An attacker’s blunder gave us a look into their operations

(www.huntress.com)
154 points mellosouls | 4 comments | 09 Sep 25 15:42 UTC | HN request time: 0.624s | source
Show context
isatsam ◴[09 Sep 25 16:17 UTC] No.45184197[source]
I don't work in cybersecurity and, after looking at the site's homepage, couldn't exactly figure out from all the buzzwords what exactly is this product. The most concerning takeaway from this article for me is that the maintainers of Huntress (whatever it is) can keep a log of, as well as personally access, the users' browser history, history of launched executables, device's hostname, and presumably a lot of other information. How is this product not a total security nightmare?
replies(12): >>45184282 #>>45184376 #>>45184533 #>>45184902 #>>45185067 #>>45185111 #>>45185367 #>>45185677 #>>45185868 #>>45185950 #>>45186020 #>>45190165 #
skulk ◴[09 Sep 25 16:22 UTC] No.45184282[source]
It looks like Huntress is a "install this on your computer and we'll watch over your systems and keep you safe, for sure."

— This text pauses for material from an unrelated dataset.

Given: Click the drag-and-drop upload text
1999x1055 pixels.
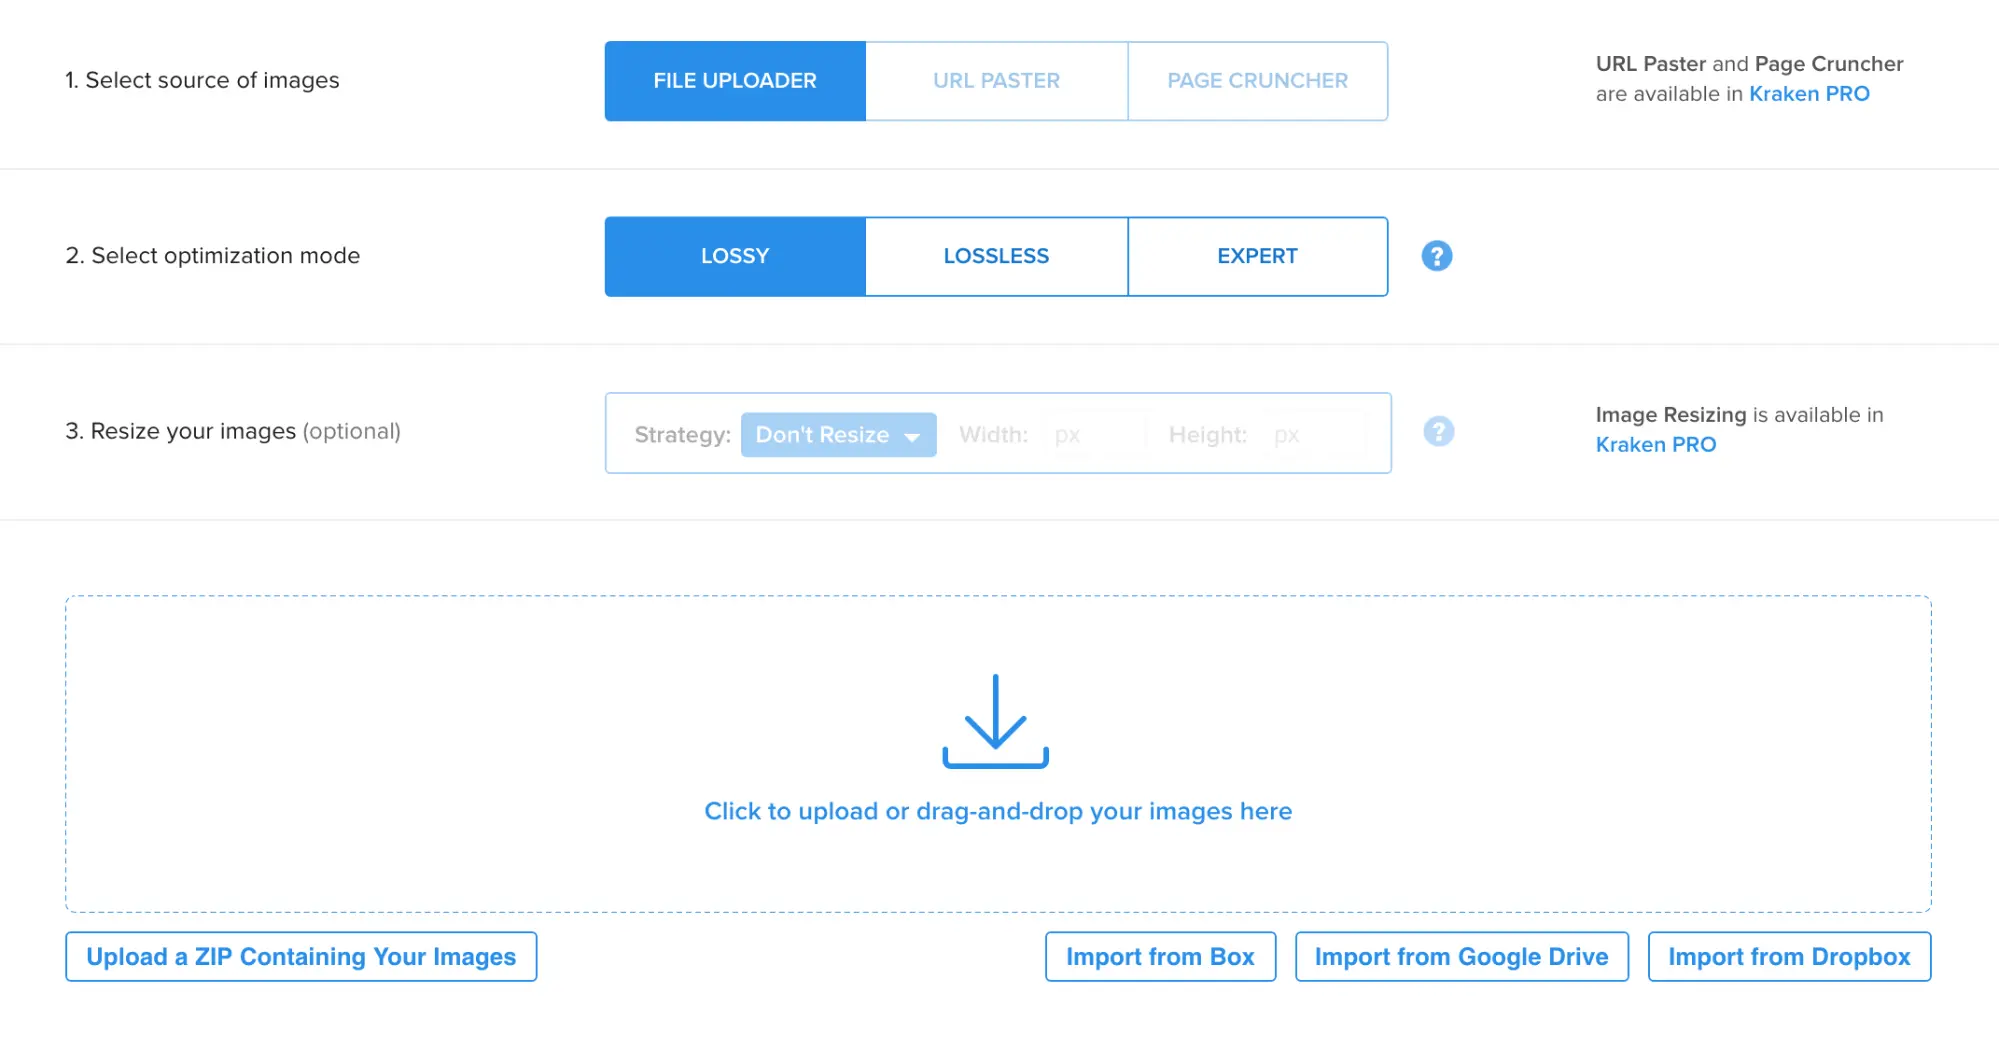Looking at the screenshot, I should (998, 811).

I also find it kind of funny that the "blunder" mentioned in the title, according to the article is ... installing Huntress's agent. Do they look at every customer's google searches to see if they're suspicious too?

replies(5): >>45184436 #>>45185141 #>>45185166 #>>45185701 #>>45194025 #
1. tgv ◴[09 Sep 25 17:54 UTC] No.45185701[source]
It's stated in the article: "The standout red flag was that the unique machine name used by the individual was the same as one that we had tracked in several incidents prior to them installing the agent."

However, it's obvious that protection-ware like this is essentially spyware with alerts. My company uses a similar service, and it includes a remote desktop tool, which I immediately blocked from auto-startup. But the whatever scanner sends things to some central service. All in the name of security.

replies(2): >>45186618 #>>45187201 #
2. boston_clone ◴[09 Sep 25 18:42 UTC] No.45186618[source]
Directly impinging the enterprise-approved security tooling is really not a good idea, no matter your own personal opinions on their functionality.

Unless maybe you just want to develop a more personal relationship with your internal cybersecurity team, who knows.

replies(1): >>45194693 #
3. coppsilgold ◴[09 Sep 25 19:12 UTC] No.45187201[source]
I would assume any machine not owned by me is fully compromised and there is no recovery possible. And treat it accordingly, such as using it just for the purpose the owner of the machine dictates assuming I value that relationship.

The startup script you blocked could have just been a decoy. And set off a red flag.

A lot of these EDR's operate in kernel space.

4. jacquesm ◴[10 Sep 25 08:07 UTC] No.45194693[source]
Or with the HR team and the corporate security guys assisting your departure from the building holding a small cardboard box.